Итак… Может ли Ферик быть причастен? Может, но не обязательно…
Мои размышления прерываются звуком вновь открывающейся двери. Я сразу подбираюсь и сажусь на кровати. Появляется тюремщик, пришедший за посудой. Моджахед. Басмач. На меня он не смотрит и низко наклоняется за алюминиевой тарелкой. План рождается мгновенно. Сейчас ночь, двор, где меня высаживали был пустынным. В коридорах решёток не было, охранников тоже… Да и вообще, я подросток, ещё и раненый…
— Оставь воду, — говорю я.
— А? — хмурится он, поднимая ко мне голову.
— Воду, — повторяю я и, поднявшись с нар, указываю пальцем на медный кувшин.

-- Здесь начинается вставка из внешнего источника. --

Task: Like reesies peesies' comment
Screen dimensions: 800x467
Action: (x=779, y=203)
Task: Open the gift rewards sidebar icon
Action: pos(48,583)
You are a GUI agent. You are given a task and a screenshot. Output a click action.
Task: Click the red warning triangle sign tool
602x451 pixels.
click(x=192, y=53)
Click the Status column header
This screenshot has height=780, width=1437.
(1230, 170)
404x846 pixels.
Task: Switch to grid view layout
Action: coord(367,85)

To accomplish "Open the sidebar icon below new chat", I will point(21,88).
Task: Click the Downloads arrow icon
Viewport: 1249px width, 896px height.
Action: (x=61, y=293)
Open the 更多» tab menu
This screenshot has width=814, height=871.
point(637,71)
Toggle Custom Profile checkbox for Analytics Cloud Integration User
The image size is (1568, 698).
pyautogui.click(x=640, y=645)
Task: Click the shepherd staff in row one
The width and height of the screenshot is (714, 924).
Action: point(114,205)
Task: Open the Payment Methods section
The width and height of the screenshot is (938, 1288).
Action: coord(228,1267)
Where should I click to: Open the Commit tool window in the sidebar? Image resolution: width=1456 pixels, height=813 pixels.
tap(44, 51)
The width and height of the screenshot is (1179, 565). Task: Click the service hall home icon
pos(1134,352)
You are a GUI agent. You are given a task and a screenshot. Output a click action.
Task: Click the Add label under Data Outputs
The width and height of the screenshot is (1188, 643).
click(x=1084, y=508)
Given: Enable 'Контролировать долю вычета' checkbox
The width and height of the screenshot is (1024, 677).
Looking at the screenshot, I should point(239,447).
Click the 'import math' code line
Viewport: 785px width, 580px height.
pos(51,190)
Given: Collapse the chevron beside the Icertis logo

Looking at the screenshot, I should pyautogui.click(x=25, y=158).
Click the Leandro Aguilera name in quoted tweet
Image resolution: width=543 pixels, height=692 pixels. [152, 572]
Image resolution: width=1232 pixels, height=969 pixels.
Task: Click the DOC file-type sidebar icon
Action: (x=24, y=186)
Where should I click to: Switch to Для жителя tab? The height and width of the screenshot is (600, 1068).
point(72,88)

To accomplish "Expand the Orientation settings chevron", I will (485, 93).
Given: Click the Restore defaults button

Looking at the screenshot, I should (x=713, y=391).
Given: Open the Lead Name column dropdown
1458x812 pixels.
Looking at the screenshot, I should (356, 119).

Получается, что он стоит передо мной в поклоне, а я нависаю, как надсмотрщик над рабом, да ещё и даю распоряжения. Ему это явно не по душе. Он быстро выпрямляется. Впрочем, это ему только кажется, что быстро. Моё время чуть-чуть растягивается и я, не давая ему перегруппироваться обрушиваю левый кулак ему на ухо.
«Обрушиваю», конечно, довольно сильное слово, потому как, он даже не падает от моего удара. Но вместо того, чтобы подняться, он, всё же наклоняется ещё ниже, чем был. Я бы даже сказал, предельно низко. Это оказывается, как нельзя более кстати, поскольку к этому моменту я успеваю перенести тяжесть с правой на левую ногу. Оставшись свободной и стремящейся в бой, правая с яростной силой взмывает вверх, и входит в максимально тесный контакт с челюстью моего тюремщика.
Дыщ! Его зубы громко клацают. Саечка за испуг. Надеюсь, язык не откусил, а впрочем… А впрочем, получи фашист гранату от советского солдата. Пока он дико вращает глазами и разбрызгивает кровавые ошмётки, я отправляю его в плаванье между явью и грёзами, ударив ребром ладони сбоку по шее. Сонная артерия, блуждающий нерв, точность удара. Это три составляющие успеха, как «три источника и три составные части марксизма». Как видим, и от статей Ильича может быть какой-то прок.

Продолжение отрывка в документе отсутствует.